As followers of Jesus Christ, no one involved with a church live streaming production wants to output low quality video on a weekly basis. It happens, though, because a few key streaming fundamentals can sometimes be overlooked. So, you may be asking: What are some good live video streaming tips ?
The list of live streaming tips below isn’t incredibly technical or advanced, but if you take the time to consistently keep an eye on them, you should quickly start to see the overall quality of your worship service broadcasts improve.
1 | Watch
Imagine getting dressed and leaving for work without looking in the mirror. For most of us, things might wind up looking a bit out of place! The same principle applies to how streaming of churches online can look, especially if they’re never or rarely watched by the people who are responsible for running them.
It sounds simple, but taking the time a few occasions a month to have your visual team sit down and experience your live stream the same way that your live viewers do will help them more strategically and effectively construct your upcoming broadcasts in the weeks ahead.
Ministries sometimes take the time to record their worship practices on Wednesday or Thursday nights to make sure that they’re ready to stream live in beautiful fashion come Sunday. Others have gotten into the habit of watching portions of the previous Sunday’s service at a Monday or Tuesday staff meeting to critique what was streamed and offer feedback on how things could be improved.
Overall, churches who take the time to watch their broadcasts usually wind up having the best broadcasts. It’s really that simple.
2 | Test
For your church, a strong live streaming platform is a must. Without it, it’s difficult to grow your audience.
Live video streaming requires upload bandwidth, not download. More specifically, when you broadcast, your encoder takes content from your live venue and sends it to the cloud to be distributed to your end viewers. So in order for your ministry to send high-quality video content to your viewers, your venue must have optimal upload speed. As a live streamer, this is true whether you’re feeding your stream through your website, through your youtube channel or even facebook live.
In order to consistently attain a beautiful High Definition video resolution for your services, we recommend an upload speed of 6.0 Mbps, though less reliable HD video can be broadcast with just half of that through a service like BoxCast.
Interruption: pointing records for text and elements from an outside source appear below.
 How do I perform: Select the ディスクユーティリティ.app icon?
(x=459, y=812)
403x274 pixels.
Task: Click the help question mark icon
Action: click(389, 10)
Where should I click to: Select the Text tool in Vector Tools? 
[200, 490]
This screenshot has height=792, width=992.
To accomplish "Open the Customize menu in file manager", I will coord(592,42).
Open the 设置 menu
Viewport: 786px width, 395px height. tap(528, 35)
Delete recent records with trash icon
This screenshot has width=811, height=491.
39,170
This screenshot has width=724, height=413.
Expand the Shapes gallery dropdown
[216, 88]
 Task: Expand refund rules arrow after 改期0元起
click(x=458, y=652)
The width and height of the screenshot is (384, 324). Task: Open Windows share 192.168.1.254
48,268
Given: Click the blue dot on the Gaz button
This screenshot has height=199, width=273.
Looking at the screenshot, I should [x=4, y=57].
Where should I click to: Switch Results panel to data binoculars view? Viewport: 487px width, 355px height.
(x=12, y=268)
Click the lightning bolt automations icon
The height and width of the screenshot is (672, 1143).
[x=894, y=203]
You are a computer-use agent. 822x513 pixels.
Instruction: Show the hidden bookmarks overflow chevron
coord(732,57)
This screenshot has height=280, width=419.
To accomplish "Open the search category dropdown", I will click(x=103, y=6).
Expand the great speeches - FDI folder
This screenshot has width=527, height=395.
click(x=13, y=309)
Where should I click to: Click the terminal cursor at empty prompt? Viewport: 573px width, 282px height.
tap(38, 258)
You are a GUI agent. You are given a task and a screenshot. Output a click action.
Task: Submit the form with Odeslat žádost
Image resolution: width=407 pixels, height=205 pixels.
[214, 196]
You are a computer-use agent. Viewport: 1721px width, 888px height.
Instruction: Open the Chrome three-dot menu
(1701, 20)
When you have the time (on Sunday mornings if possible), take a quick minute to test your upload speed through this link. Run the test while online either through your wifi network or via a hardline ethernet connection. Every location is different, but on the whole, we’ve found that wired internet usually performs better over time when compared to wireless.
3 | Survey
Isn’t it amazing the impact that a good question can have? This is certainly true regarding your streaming ministry. Have you ever taken the time to survey your congregation and ask them about their experience tuning into your broadcasts? If you haven’t, doing so will likely provide a good deal of constructive feedback that will help you improve your streams in multiple ways.
Consider asking questions that are similar to the ones listed below…
- How often do you or your family tune into our church services online?
- What is your favorite part of our church’s broadcasts?
- Is there anything that we can do to make our broadcasts more enjoyable?
Sending out a digital survey to your members through email or social media, or inserting a paper questionnaire into your bulletin periodically will equip your video team with valuable viewer evaluation told from an unbiased and honest perspective. This again sounds simple, but it can help reform your stream for the better.